At the conclusion of the NATO foreign ministers' meeting here, the 15 member countries issued a communique that sharply criticized Soviet activities and implicity linked improved East-West relations to a lessening of aggressive Soviet actions.

In what was perhaps the key phrase of the communique, the ministers said their governments "will maintain a dialogue with the Soviet Union and will work together for genuine detente and the development of East-West relations, whenever Soviet behavior makes this possible."

This stress on the principle of linkage reflected the attitudes that the Reagan administration has been trying to apply to U.S. foreign policy. Its adoption here by Washington's allies followed yesterday's announcement by Secretary of State Alexander M. Haig Jr. of the administration's willingness to pursue talks with Moscow aimed at possible future negotiations on limiting intermediate-range, nuclear missiles based in Europe. The Europeans have expressed a strong desire to get arms talks under way.

Today, Haig told the European foreign ministers the United States will initiate preliminary talks with the Soviets leading to discussions between Haig and Soviet Foreign Minister Andrei Gromyko at the United Nations in the fall with the eventual aim of beginning the arms-limitation talks by the end of the year.

The U.S. move was aimed at easing the concern of NATO members in Europe that are supposed to become the sites of new generation U.S.-made Pershing and Tomahawk missiles capable of striking into the Soviet Union. Deployment of these missiles is scheduled to begin in late 1983.

However, several West European governments -- notably West Germany, Italy, the Netherlands and Belgium -- had become alarmed that deepening pacifist sentiment within their countries could imperil the missile-deployment plan unless NATO demonstrated willingness to talk with the Soviets about arms limits. The offer conveyed by Haig to do that is known to have sparked great relief among the Europeans.

In addition, they also are known to have been encouraged by Haig's revealing, in a closed meeting here, that Reagan recently sent a letter to Soviet President Leonid I. Brezhnev stating U.S. willingness for a dialogue on a broad variety of issues. According to reliable sources here, the Europeans, as a gesture of reciprocity, agreed to the communique language that the United States wanted as a signal to the Soviets on several points where President Reagan and Haig have said the West must take a firmer stand.

As a result, the ideas being pushed by Washington run through today's communique almost from the opening paragraph, which states: "The strength and cohesion of the alliance . . . requires that all nations act with restraint and responsibility. Claims by the Soviet Union that it too subscribes to such policies are not borne out by Soviet deeds. The more constructive East-West relationship which the allies seek requires tangible signs that the Soviet Union is prepared to abandon the disturbing buildup of its military strength, to desist from resorting to force and intimidation and to cease creating or exploiting situations of crisis and instability in the Third World."

That point is made repeatedly in the communique's comments on various issues facing the alliance. In one departure from NATO's usual practice of concentrating its attention primarily on European defense concerns, the communique, as the result of U.S. pressure, devoted considerable attention to alleged Soviet intervention and aid to insurgent forces in the Third World.

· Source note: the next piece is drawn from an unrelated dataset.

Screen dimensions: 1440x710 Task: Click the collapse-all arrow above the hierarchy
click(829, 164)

The text said: "Genuine nonalignment is an important factor for stability in the world. The allies will continue to consult among themselves and to work together with others to encourage stability and reduce the risks of crisis in the Third World. . . .

"The maintenance of this independence, peace and international equilibrium is a vital interest of the West. Political settlements must be found to crisis or conflict situations."

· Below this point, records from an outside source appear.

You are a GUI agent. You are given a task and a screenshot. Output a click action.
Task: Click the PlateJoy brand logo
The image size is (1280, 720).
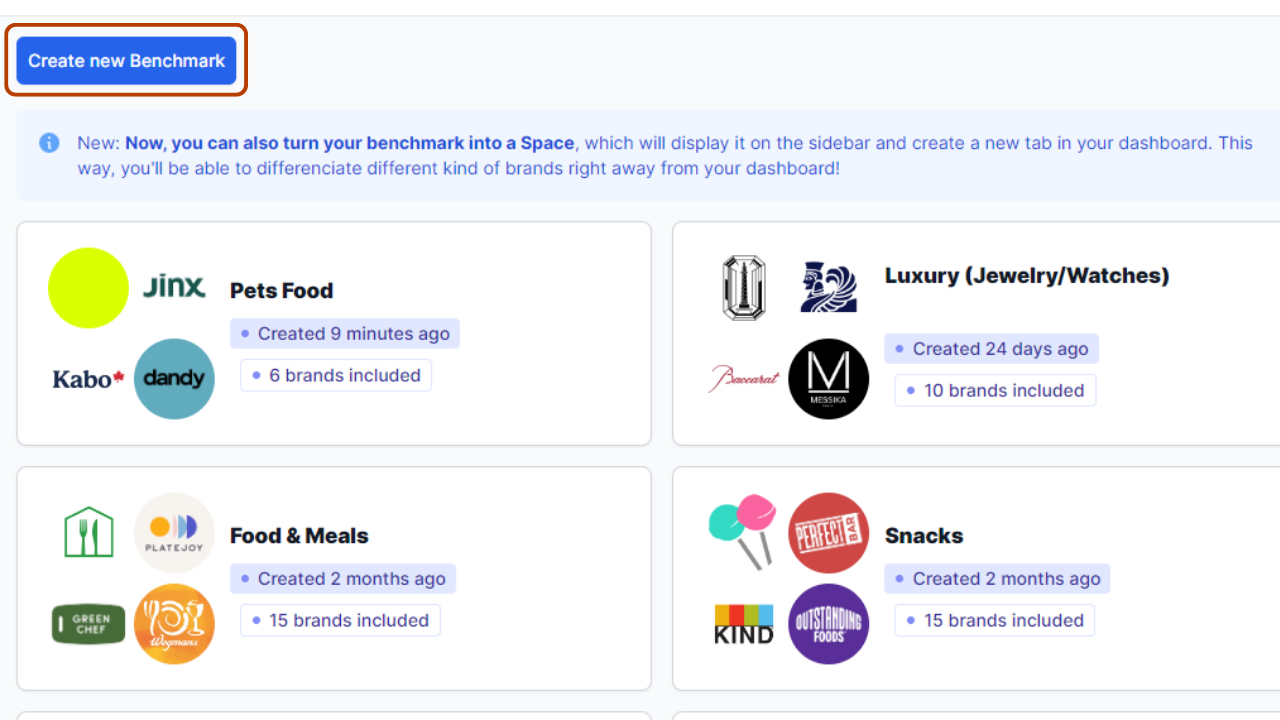(174, 533)
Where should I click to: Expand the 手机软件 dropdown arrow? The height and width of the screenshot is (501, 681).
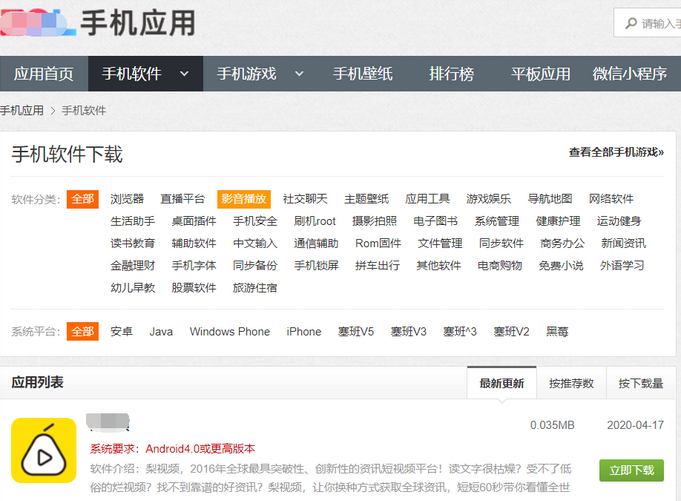(184, 74)

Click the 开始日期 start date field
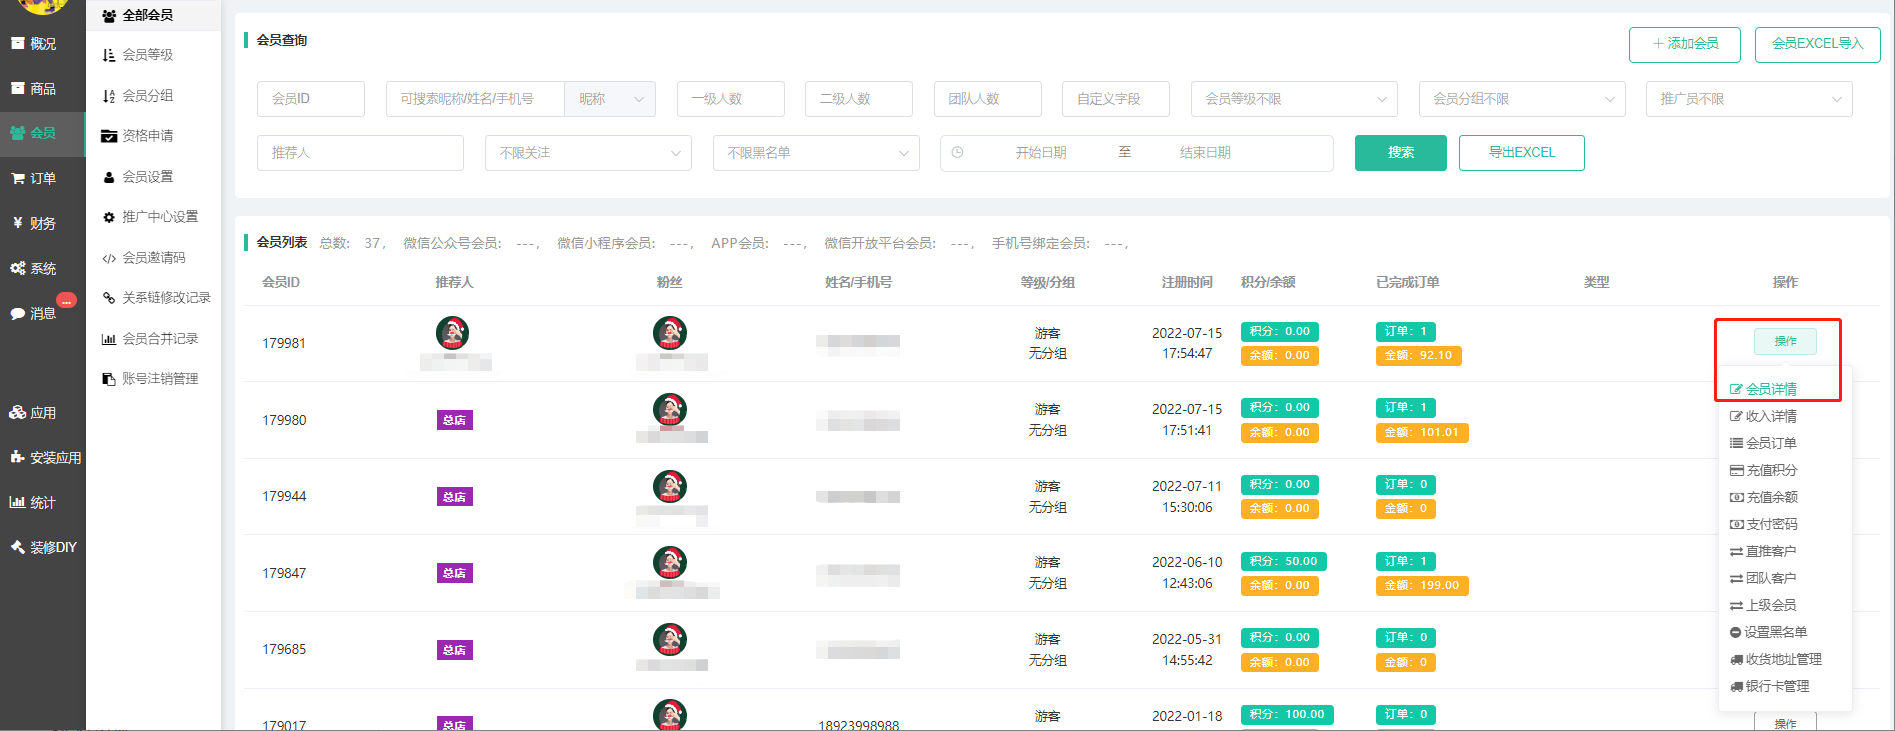[x=1040, y=153]
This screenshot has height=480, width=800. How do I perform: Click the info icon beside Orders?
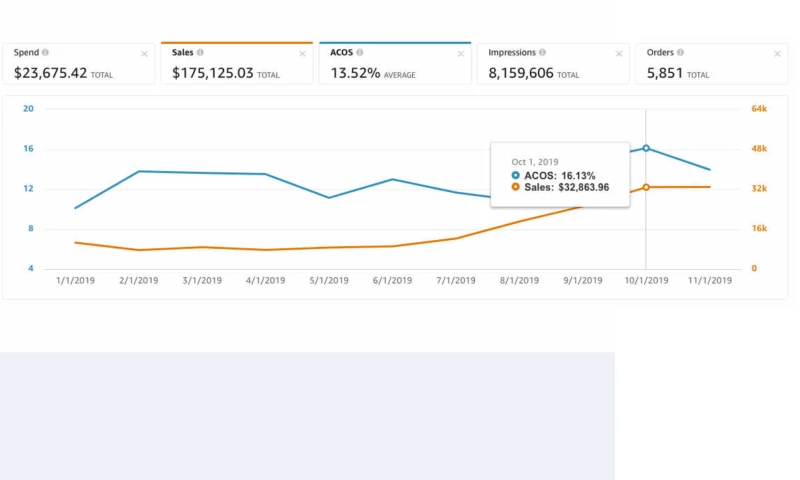point(680,52)
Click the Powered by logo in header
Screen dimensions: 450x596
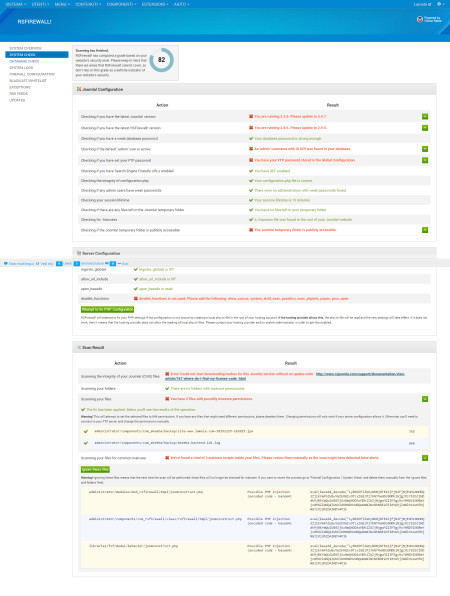pos(429,19)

The statement called on the Western democracies to offer development help to Third World countries and said: "All states must refrain from exploiting social problems or fomenting instability for political advantage." It added, "a number of allied countries possess, or are determined to acquire, the capability to deter aggression and to respond to requests by nations for help in resisting threats to their security or independence."

On the subject of gravest concern to Europe -- the continuing crisis surrounding Poland -- the communique repeated past Western warnings in especially strong terms: "Poland must be left free to resolve its own problems. Any outside intervention would have the gravest consequences for international relations as a whole and would fundamentally change the entire international situation."

At a press conference following the meeting, Haig repeatedly expressed his happiness at the "strong language" in the communique and said it demonstrated that the alliance is in accord with the Reagan administration's views about the need for unity and strength in confronting the Soviets.